### [Task statement]
Set down the material exactly as given, please, from its first line through the line that includes "Click the blue".

### [Data for processing]
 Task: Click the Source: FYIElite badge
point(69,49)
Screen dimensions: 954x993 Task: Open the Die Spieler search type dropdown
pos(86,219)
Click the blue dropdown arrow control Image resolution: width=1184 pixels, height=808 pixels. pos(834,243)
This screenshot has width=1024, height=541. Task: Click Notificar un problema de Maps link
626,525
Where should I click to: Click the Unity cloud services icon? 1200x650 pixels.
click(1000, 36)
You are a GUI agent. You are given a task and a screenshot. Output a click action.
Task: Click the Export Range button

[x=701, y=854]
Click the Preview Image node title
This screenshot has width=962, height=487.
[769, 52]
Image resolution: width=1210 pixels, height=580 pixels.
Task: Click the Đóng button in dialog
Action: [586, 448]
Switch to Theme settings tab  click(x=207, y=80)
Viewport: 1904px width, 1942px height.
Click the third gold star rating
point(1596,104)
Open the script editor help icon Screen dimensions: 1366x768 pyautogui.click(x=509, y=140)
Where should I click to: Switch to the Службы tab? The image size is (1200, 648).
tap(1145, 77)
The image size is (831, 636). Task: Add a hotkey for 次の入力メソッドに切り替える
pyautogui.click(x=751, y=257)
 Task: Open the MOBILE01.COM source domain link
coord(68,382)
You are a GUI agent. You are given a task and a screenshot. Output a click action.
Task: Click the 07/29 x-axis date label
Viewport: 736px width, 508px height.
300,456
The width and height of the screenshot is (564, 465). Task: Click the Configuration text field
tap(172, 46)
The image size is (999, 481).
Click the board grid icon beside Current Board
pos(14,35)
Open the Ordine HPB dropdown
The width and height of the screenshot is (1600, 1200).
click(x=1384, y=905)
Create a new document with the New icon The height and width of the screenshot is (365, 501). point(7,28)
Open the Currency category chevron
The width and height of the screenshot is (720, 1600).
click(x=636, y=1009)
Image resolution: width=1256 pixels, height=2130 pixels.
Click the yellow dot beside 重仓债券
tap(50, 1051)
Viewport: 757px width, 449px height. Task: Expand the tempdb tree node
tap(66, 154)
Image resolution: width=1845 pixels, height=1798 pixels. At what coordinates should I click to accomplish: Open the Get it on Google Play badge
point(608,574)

### [Exercise answer]
 Task: Click the Source: FYIElite badge
point(69,49)
Screen dimensions: 954x993 Task: Open the Die Spieler search type dropdown
pos(86,219)
Click the blue dropdown arrow control Image resolution: width=1184 pixels, height=808 pixels. pos(834,243)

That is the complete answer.